> **Item-finding listing**
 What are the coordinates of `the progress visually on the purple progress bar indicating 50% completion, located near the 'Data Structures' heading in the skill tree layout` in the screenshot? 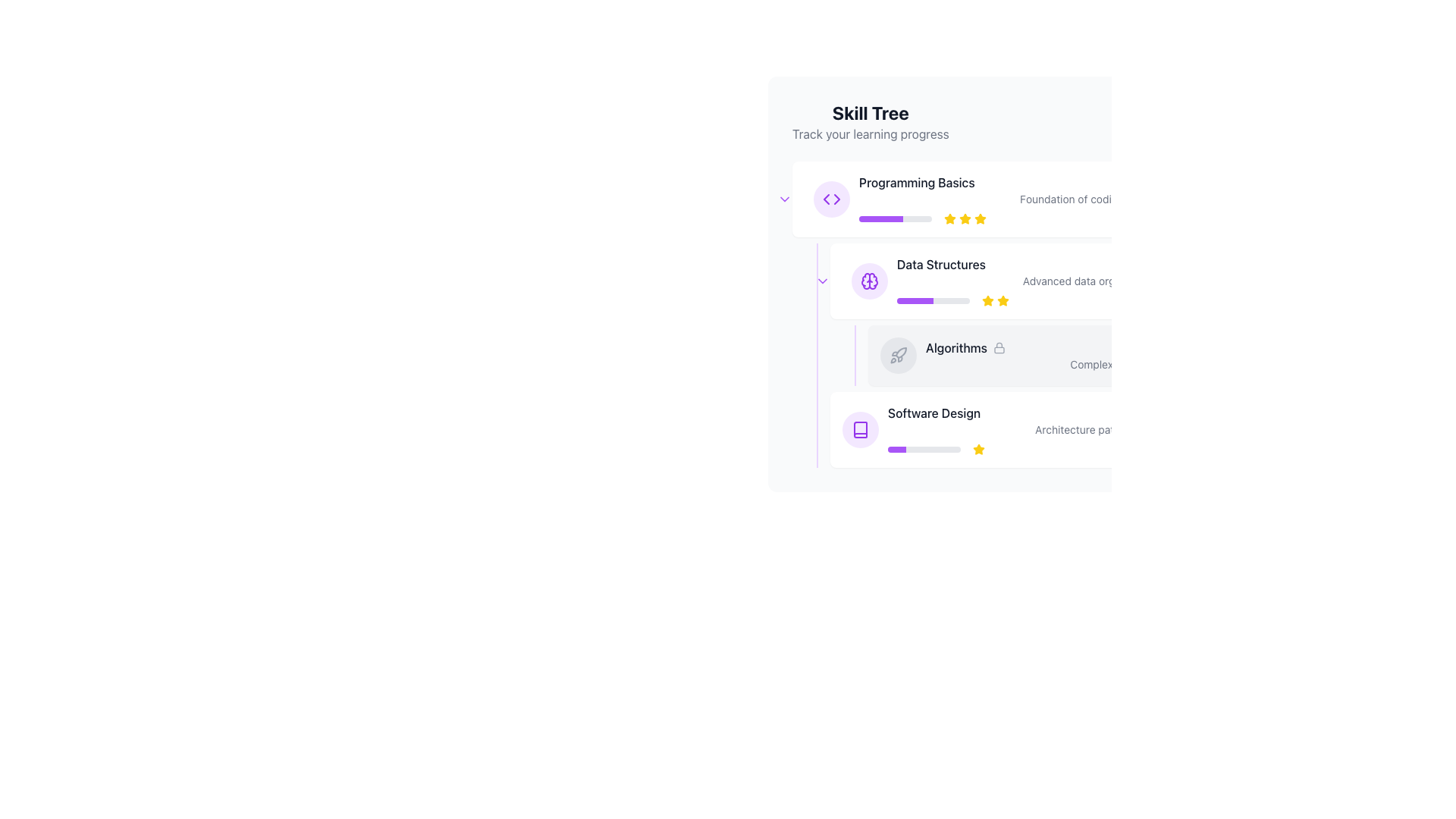 It's located at (914, 301).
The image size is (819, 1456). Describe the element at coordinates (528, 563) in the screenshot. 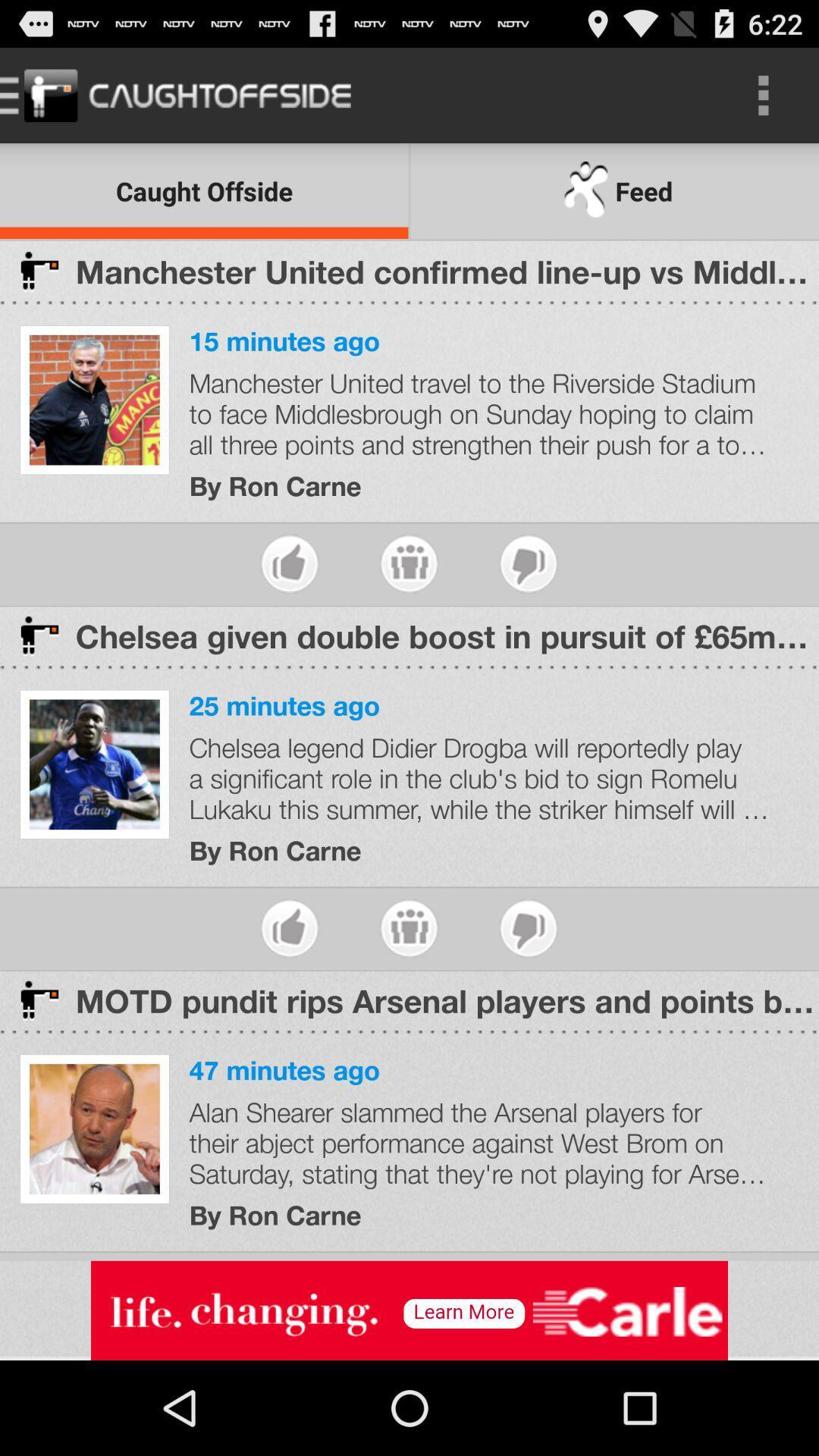

I see `like the feedback` at that location.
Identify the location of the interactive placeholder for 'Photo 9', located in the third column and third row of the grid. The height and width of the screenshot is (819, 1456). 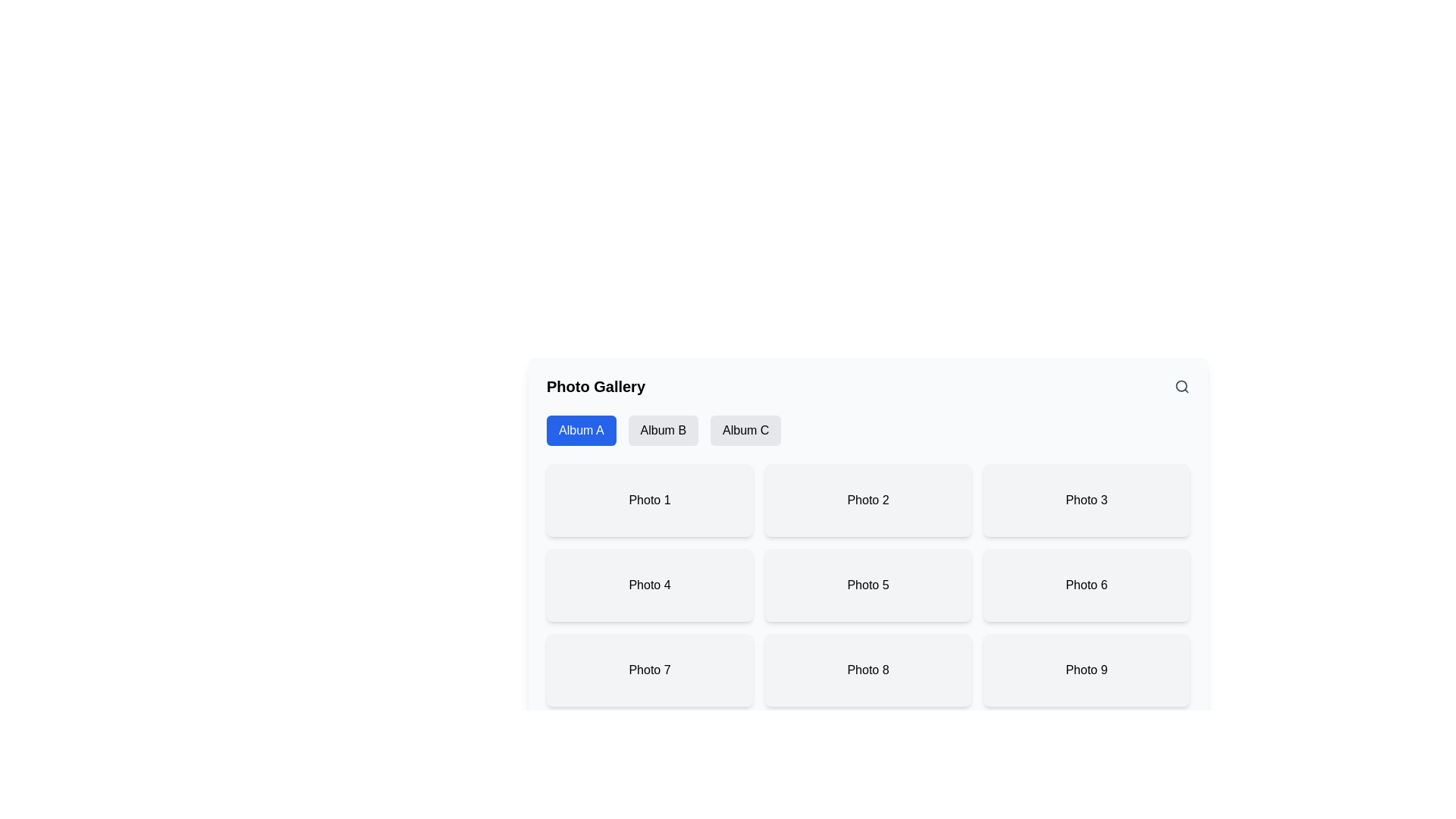
(1086, 669).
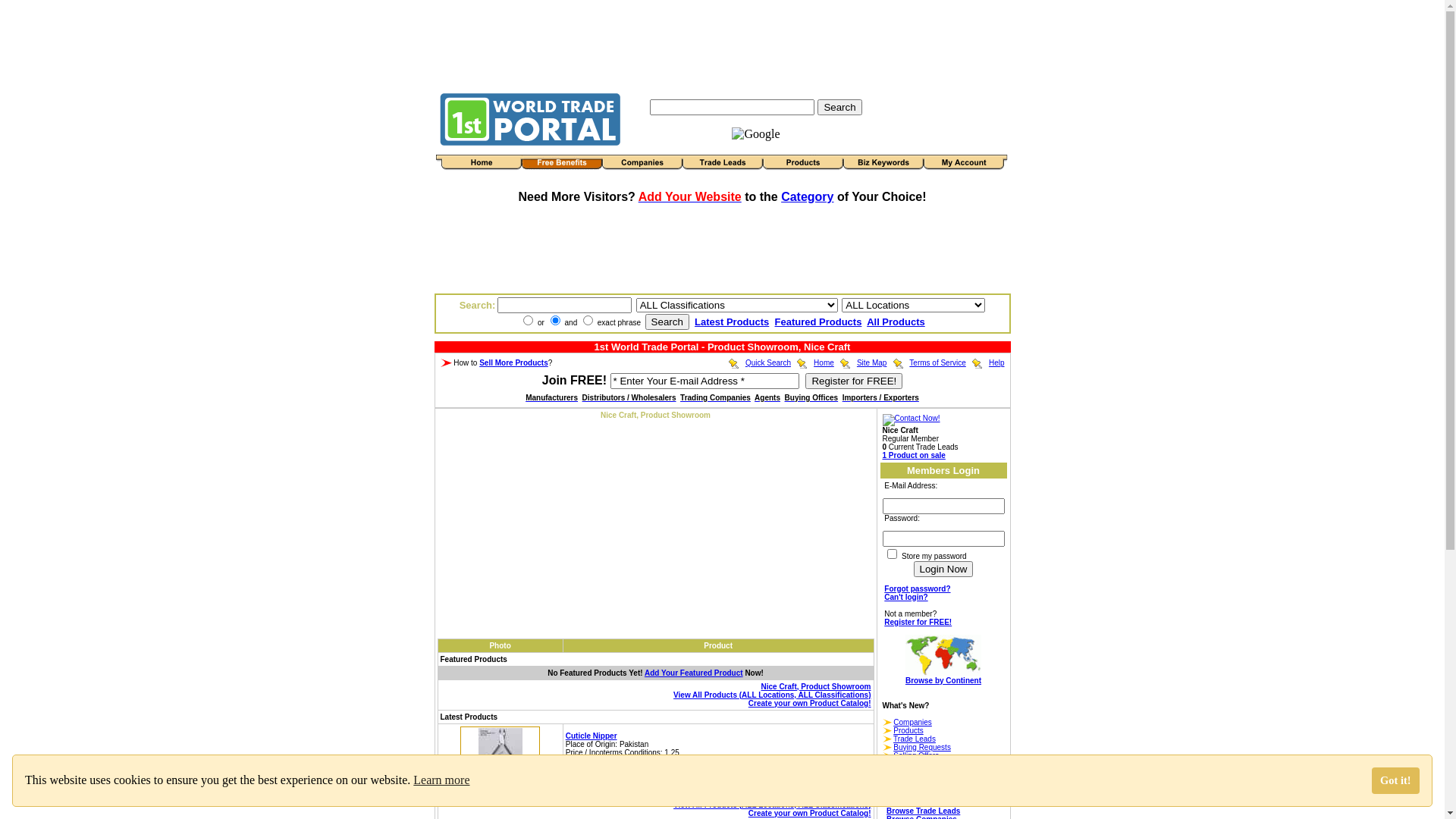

> **Task**
Lay out the listing, from the line containing "Identify the location" through the end of the listing inclusive, as a two-column CSV with columns named input and output, one row for each text and its answer. Quote each field, turn line breaks into spaces, and leave out the pictures.

> **Written response**
input,output
"Identify the location of the interactive placeholder for 'Photo 9', located in the third column and third row of the grid. The height and width of the screenshot is (819, 1456).","(1086, 669)."